In the chapter subtitled “Why Cool is Overrated,” the author describes her experience at a gathering for “highly sensitive people” in California. Although she enjoyed the experience, she concludes: “there is such a deficit of the social behavior we call ‘cool’ that I began thinking someone should be cracking jokes, stirring things up, handing out rum-and-Cokes. Shouldn’t they? . . . I’m glad for the ‘cool’ among us, and I miss them this weekend. I’m starting to speak so softly that I feel like I’m putting myself to sleep.” With empowered introverts like these, who needs marginalized introverts?

The suggestion that advocating for the power of introverts is somehow comparable to the civil rights struggles of introvert-Rosa Parks or introvert-supporter-of-Marion-Anderson-Eleanor Roosevelt is just silly. Introverts may be annoyed by the profusion of loud televisions at gyms, airports, doctor’s waiting rooms, elevators, etc., but I think it’s quite a stretch to suggest that introverts are being discriminated against. The book states that introverts get better grades in school and states repeatedly that one-third to one-half of all people are introverts. Is it really possible that we live in an “extroverted world”?

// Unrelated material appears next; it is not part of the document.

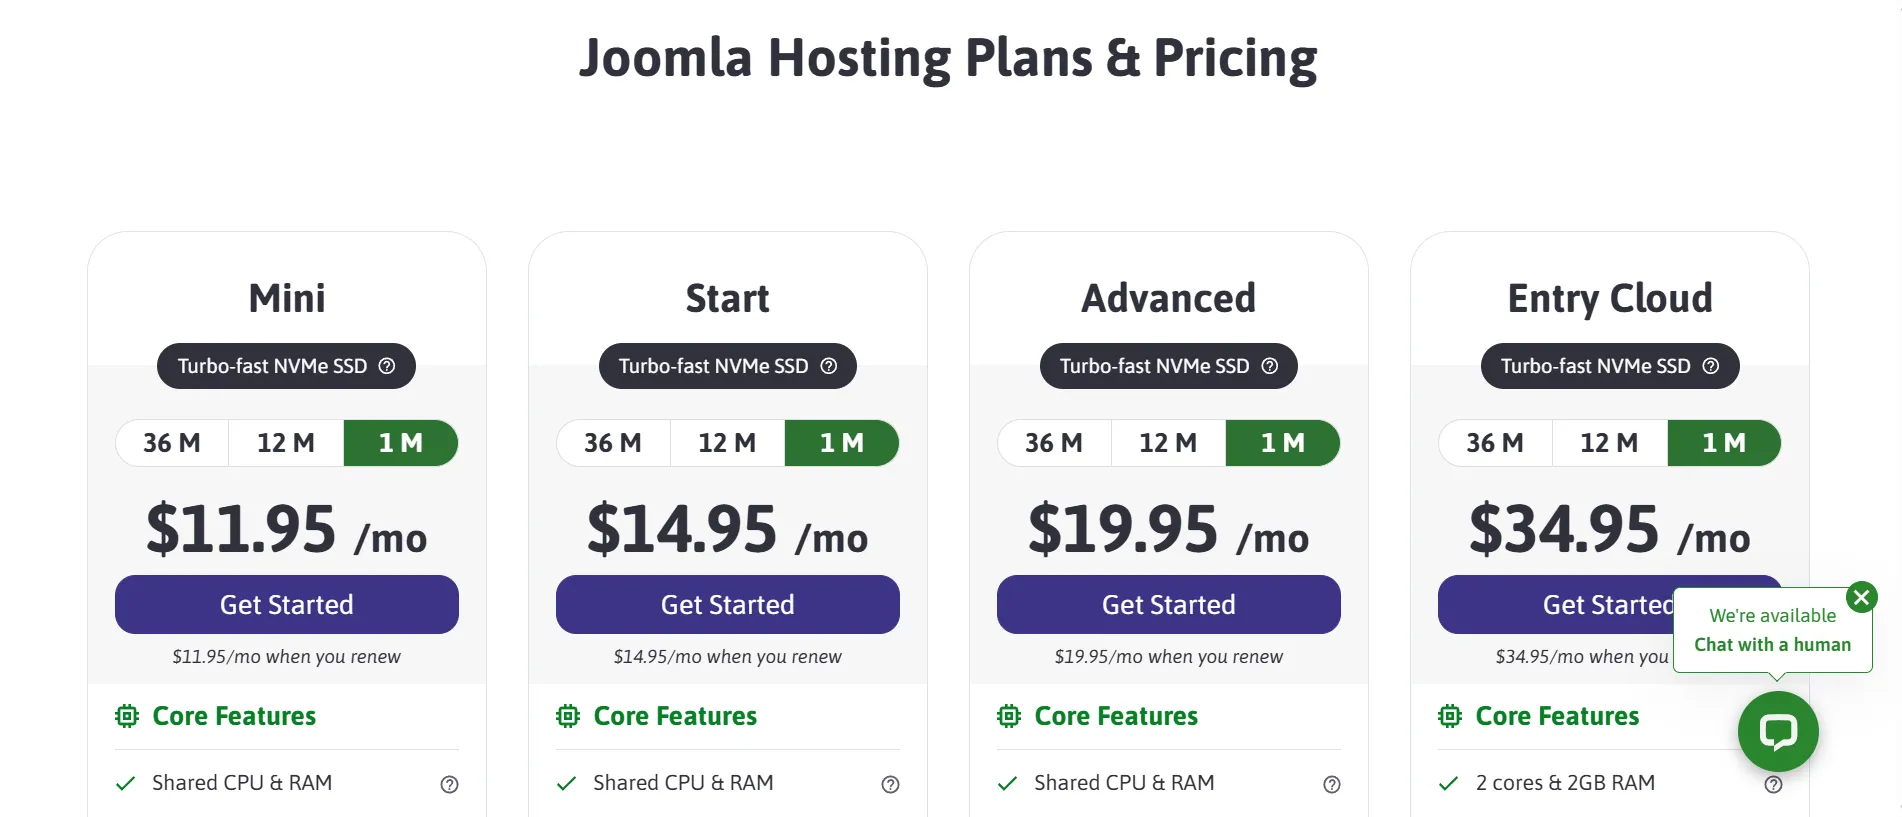Click the Core Features chip icon on Advanced plan
Viewport: 1902px width, 817px height.
tap(1008, 716)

In my opinion, this book is just an amalgam of second-hand knowledge about stuff related to introversion (some of it only vaguely related, such as the habits of fruit flies). The author’s theories are supported more by cherry-picked anecdotes than scientific evidence. I think a book written by an actual psychologist – perhaps even an analytical psychologist – might have a more insightful theory about introversion.

There are many things this book could have discussed but did not. For example, if our educational system makes class participation part of a student’s grade, how should class participation be measured in a way that would not favor extroverts? How exactly can introverts use written communication via the internet to harness their power in ways that are not possible using only local, face-to-face communication? How can we re-design waiting areas to ensure that there is a quiet, well-lit space where people can read or do some other activity that requires concentration, without being bombarded by unwanted sensory stimuli?

Finally, I found this book to be very culturally specific to well-off people from industrialized countries. I doubt this book would have much relevance to most people. I guess the word “world” in the subtitle is just meant to refer to the “world” of the author.